WHAT THE TASK ASKS:
Scan the data below and copy each line where "Given" occurs.
○ ○ ○ ○ ○
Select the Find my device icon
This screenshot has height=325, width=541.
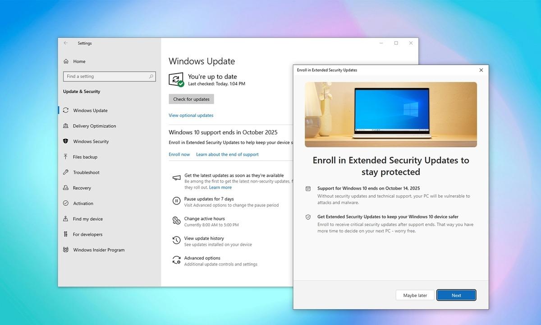coord(66,219)
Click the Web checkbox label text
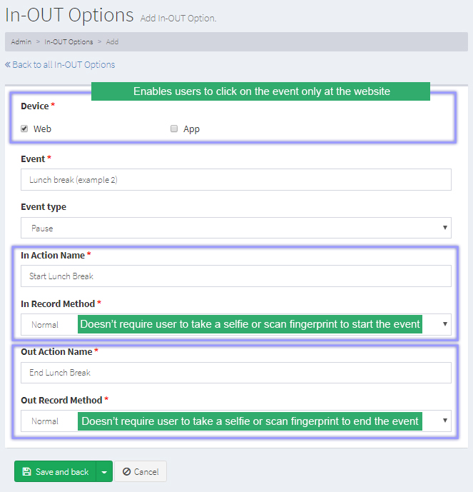 coord(42,129)
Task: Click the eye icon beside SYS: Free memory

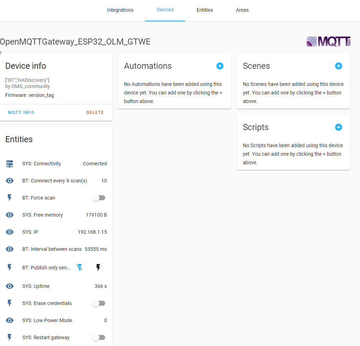Action: [x=9, y=215]
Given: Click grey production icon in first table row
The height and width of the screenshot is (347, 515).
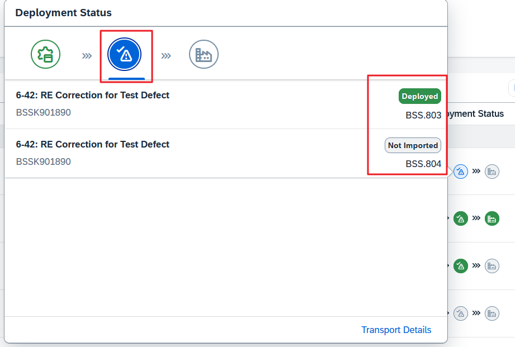Looking at the screenshot, I should (492, 171).
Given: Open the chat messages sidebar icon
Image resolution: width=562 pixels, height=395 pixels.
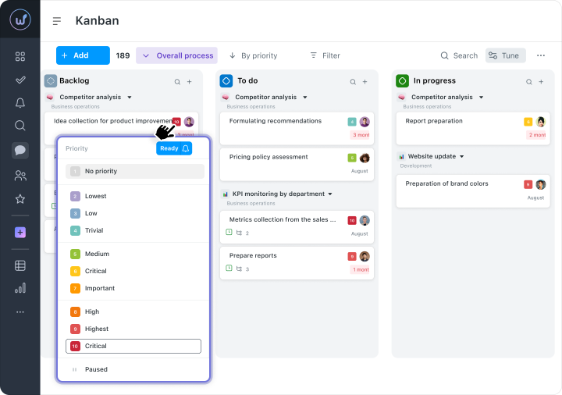Looking at the screenshot, I should tap(20, 151).
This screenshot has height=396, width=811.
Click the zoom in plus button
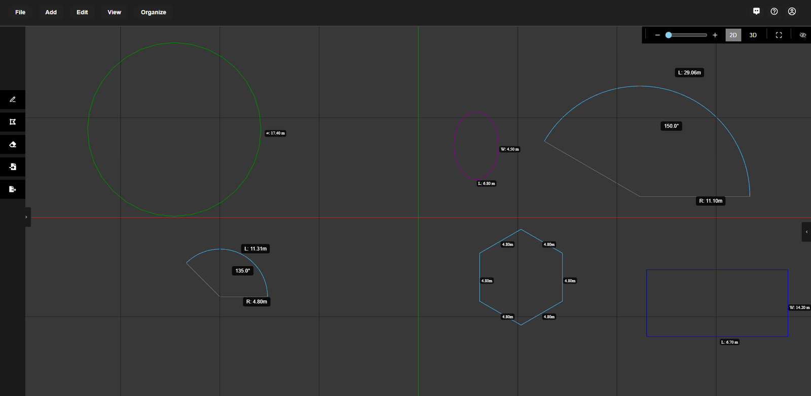715,35
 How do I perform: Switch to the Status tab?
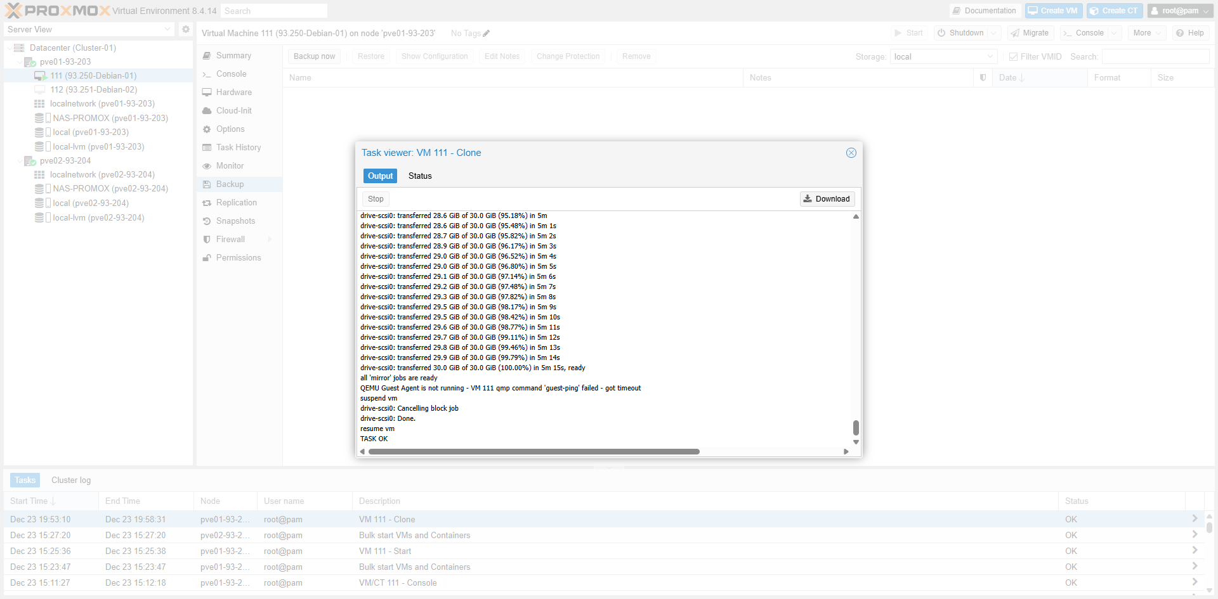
○ ○ ○ ○ ○
TASK RESULT:
Given: Click grey production icon in first table row
Given: Open the chat messages sidebar icon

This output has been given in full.